Weitere Fälle im Schwarzbuch
- Die Gemeinde Wathlingen (Landkreis Celle) betreibt einen verlustreichen Gastronomiebetrieb im Vier-Generationen-Park. Bis Ende 2021 summierten sich die Verluste laut Bund der Steuerzahler auf 2,9 Millionen Euro.
- Der Landkreis Rotenburg gab 335.000 Euro für ein neues Toilettenhaus am Großen Bullensee aus - und damit fast 130.000 Euro mehr als ursprünglich veranschlagt. Ein Teil der Mehrkosten entstand aufgrund der vorgeschriebenen energetischen Dämmung - dabei ist das Toilettenhaus von November bis März geschlossen.
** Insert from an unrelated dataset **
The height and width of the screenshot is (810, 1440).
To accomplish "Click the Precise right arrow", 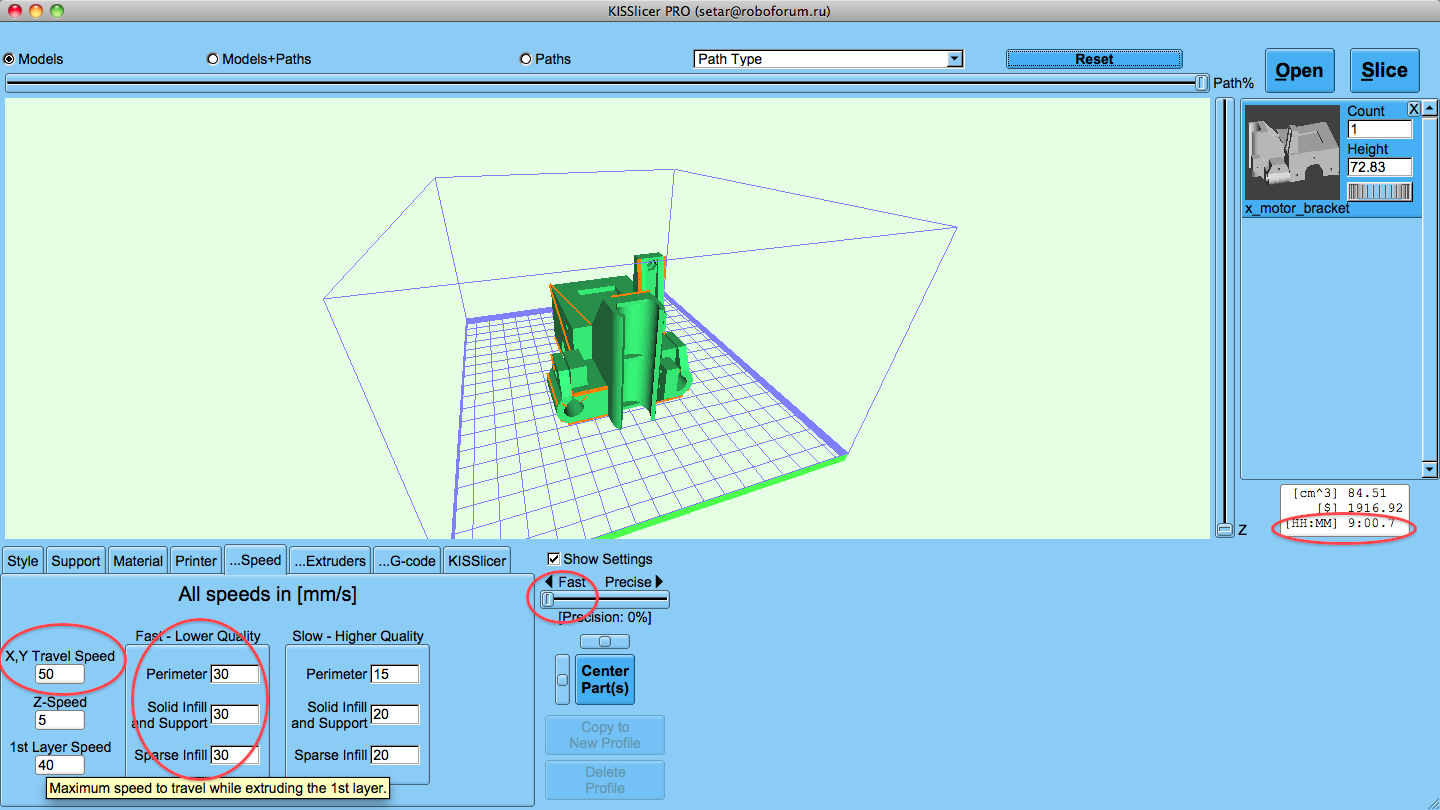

- Als Gesellschafterin der Zoo Hannover GmbH hat die Region Hannover 5 Millionen Euro in ein Regenwaldpanorama investiert. Doch statt der erwarteten 280.000 zahlenden Besucher seien selbst im Eröffnungsjahr schätzungsweise nur 60.000 gekommen, so der Bund der Steuerzahler.
- In Isenbüttel (Landkreis Gifhorn) gab es kurzzeitig eine dritte Geschäftsführerin der laut Bund der Steuerzahler "dauerdefizitären" Tankumsee GmbH. Nach öffentlicher Kritik wurde der dritte Chefposten allerdings wieder abgeschafft.
Mahnung: Wenig Spielraum für Zukunftsinvestitionen
Der Vorsitzende des Bundes der Steuerzahler, Bernhard Zentgraf, sagte zu den Verschwendungen: "Gerade in Zeiten, in denen die Pandemie-Schulden die öffentlichen Haushalte und damit auch die Steuerbürger an den Rand ihrer Belastungsfähigkeit bringen, ist jeder vergeudete Euro ein Euro zu viel." Er ermahnte die Verantwortlichen dazu, sparsamer und wirtschaftlicher zu handeln. "Wer knappe Haushaltsmittel verschwendet, hat wenig Spielraum, die Corona-Schulden zu tilgen und zukunftsträchtige Investitionen in Klimaschutz und Digitalisierung zu tätigen", so Zentgraf.